▸ **Exercise instructions**: Copy the following items verbatim, line for line.
- - - - - - -
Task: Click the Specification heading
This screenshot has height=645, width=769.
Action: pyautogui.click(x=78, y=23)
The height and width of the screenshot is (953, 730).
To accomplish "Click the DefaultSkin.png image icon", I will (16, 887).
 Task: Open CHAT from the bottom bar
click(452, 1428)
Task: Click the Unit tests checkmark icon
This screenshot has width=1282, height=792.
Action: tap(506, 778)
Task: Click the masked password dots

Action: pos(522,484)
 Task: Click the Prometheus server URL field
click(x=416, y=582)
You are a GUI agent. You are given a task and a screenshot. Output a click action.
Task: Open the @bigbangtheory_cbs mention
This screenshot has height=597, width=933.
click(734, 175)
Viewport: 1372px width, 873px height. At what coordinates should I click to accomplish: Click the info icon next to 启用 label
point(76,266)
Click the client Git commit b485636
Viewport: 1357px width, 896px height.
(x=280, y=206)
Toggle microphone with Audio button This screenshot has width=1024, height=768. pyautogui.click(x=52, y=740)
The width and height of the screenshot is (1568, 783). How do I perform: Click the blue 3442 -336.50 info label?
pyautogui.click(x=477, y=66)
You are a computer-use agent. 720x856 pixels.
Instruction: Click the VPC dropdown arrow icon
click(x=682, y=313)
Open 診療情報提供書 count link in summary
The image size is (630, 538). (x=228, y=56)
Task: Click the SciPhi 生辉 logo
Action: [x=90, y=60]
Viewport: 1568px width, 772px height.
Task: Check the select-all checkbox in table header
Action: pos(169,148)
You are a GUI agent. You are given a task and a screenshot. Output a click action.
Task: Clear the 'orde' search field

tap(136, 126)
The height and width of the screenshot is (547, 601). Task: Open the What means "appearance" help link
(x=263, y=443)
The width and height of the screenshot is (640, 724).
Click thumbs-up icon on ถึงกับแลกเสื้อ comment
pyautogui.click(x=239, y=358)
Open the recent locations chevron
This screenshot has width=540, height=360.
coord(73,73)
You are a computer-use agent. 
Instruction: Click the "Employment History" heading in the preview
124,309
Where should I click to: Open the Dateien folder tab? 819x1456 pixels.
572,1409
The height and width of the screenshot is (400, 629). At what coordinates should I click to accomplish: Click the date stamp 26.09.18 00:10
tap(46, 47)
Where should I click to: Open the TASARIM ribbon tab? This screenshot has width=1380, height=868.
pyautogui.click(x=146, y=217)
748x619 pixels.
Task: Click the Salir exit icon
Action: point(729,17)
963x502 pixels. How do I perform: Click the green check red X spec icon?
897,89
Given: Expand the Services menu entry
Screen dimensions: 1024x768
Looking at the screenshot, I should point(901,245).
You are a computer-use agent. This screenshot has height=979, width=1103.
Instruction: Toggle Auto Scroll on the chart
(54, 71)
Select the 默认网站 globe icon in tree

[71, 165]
- - - - - - -
▸ **Solution for this problem**:
Task: Click the Specification heading
This screenshot has height=645, width=769.
Action: pyautogui.click(x=78, y=23)
The height and width of the screenshot is (953, 730).
To accomplish "Click the DefaultSkin.png image icon", I will (16, 887).
 Task: Open CHAT from the bottom bar
click(452, 1428)
Task: Click the Unit tests checkmark icon
This screenshot has width=1282, height=792.
Action: tap(506, 778)
Task: Click the masked password dots

Action: pos(522,484)
 Task: Click the Prometheus server URL field
click(x=416, y=582)
You are a GUI agent. You are given a task and a screenshot. Output a click action.
Task: Open the @bigbangtheory_cbs mention
This screenshot has height=597, width=933.
click(734, 175)
Viewport: 1372px width, 873px height. At what coordinates should I click to accomplish: Click the info icon next to 启用 label
point(76,266)
Click the client Git commit b485636
Viewport: 1357px width, 896px height.
(x=280, y=206)
Toggle microphone with Audio button This screenshot has width=1024, height=768. pyautogui.click(x=52, y=740)
The width and height of the screenshot is (1568, 783). How do I perform: Click the blue 3442 -336.50 info label?
pyautogui.click(x=477, y=66)
You are a computer-use agent. 720x856 pixels.
Instruction: Click the VPC dropdown arrow icon
click(x=682, y=313)
Open 診療情報提供書 count link in summary
The image size is (630, 538). (x=228, y=56)
Task: Click the SciPhi 生辉 logo
Action: [x=90, y=60]
Viewport: 1568px width, 772px height.
Task: Check the select-all checkbox in table header
Action: pos(169,148)
You are a GUI agent. You are given a task and a screenshot. Output a click action.
Task: Clear the 'orde' search field

tap(136, 126)
The height and width of the screenshot is (547, 601). Task: Open the What means "appearance" help link
(x=263, y=443)
The width and height of the screenshot is (640, 724).
Click thumbs-up icon on ถึงกับแลกเสื้อ comment
pyautogui.click(x=239, y=358)
Open the recent locations chevron
This screenshot has width=540, height=360.
coord(73,73)
You are a computer-use agent. 
Instruction: Click the "Employment History" heading in the preview
124,309
Where should I click to: Open the Dateien folder tab? 819x1456 pixels.
572,1409
The height and width of the screenshot is (400, 629). At what coordinates should I click to accomplish: Click the date stamp 26.09.18 00:10
tap(46, 47)
Where should I click to: Open the TASARIM ribbon tab? This screenshot has width=1380, height=868.
pyautogui.click(x=146, y=217)
748x619 pixels.
Task: Click the Salir exit icon
Action: point(729,17)
963x502 pixels. How do I perform: Click the green check red X spec icon?
897,89
Given: Expand the Services menu entry
Screen dimensions: 1024x768
Looking at the screenshot, I should point(901,245).
You are a computer-use agent. This screenshot has height=979, width=1103.
Instruction: Toggle Auto Scroll on the chart
(54, 71)
Select the 默认网站 globe icon in tree

[71, 165]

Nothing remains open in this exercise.